The authors acknowledge it’s not known why R. rotatoria produces SPF. Given that the compound has a structure that is similar to the Streptomyces-produced compounds, there’s also a possibility that SPF may actually be produced by the rotifer’s microbiota. “Whether SPF is used naturally to combat other aquatic creatures (e.g., to prevent other rotifers from colonizing areas where R. rotaria live), and thus, the effect on schistosome cercariae is indirect, or whether SPF benefits the rotifer’s commensal host will require further study,” the team stated. “Because compounds with structural similarities to SPF are produced by Streptomyces sp., it will be important to examine the possibility that SPF is not directly produced by the rotifer but rather by constituent(s) of its own microbiome.” However, they point out, it’s also possible that through horizontal gene transfer R. rotatoria has acquired the capacity to produce SPF on its own. “Further work will help reveal the source of SPF and its biosynthetic pathway.”

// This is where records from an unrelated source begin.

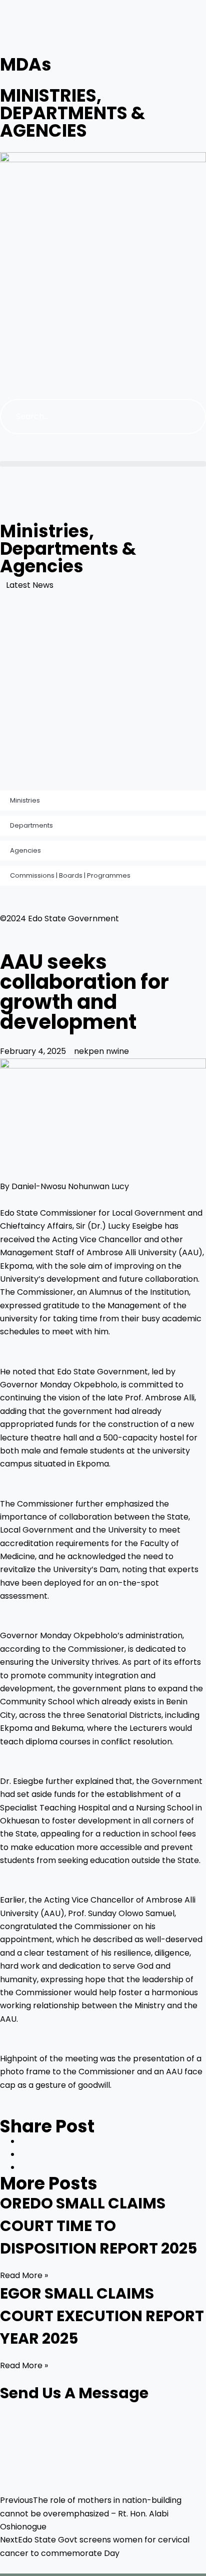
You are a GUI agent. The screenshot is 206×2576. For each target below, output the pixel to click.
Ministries (25, 800)
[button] (103, 464)
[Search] (188, 416)
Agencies (25, 850)
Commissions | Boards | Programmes (70, 875)
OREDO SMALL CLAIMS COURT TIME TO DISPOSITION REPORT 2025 (98, 2225)
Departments (31, 825)
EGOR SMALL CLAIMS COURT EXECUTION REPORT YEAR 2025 (102, 2316)
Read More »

The Newmark lab first started investigating schistosomes about ten years ago. The investigators’ primary focus had always been the study of planarians, flatworms that can regenerate their entire bodies from tiny fragments, but recognition of the many similarities between planarians and schistosomes led the scientists to apply more than two decades of knowledge about planarian cell and molecular biology to study their parasitic schistosome relatives.

“All the work that we’ve done has been driven by our curiosity about these amazing planarians and all the different things that they can do,” Newmark said. “But we now have a new end game: We could actually wind up helping people in a tangible way, on a scale that we could not have considered before.”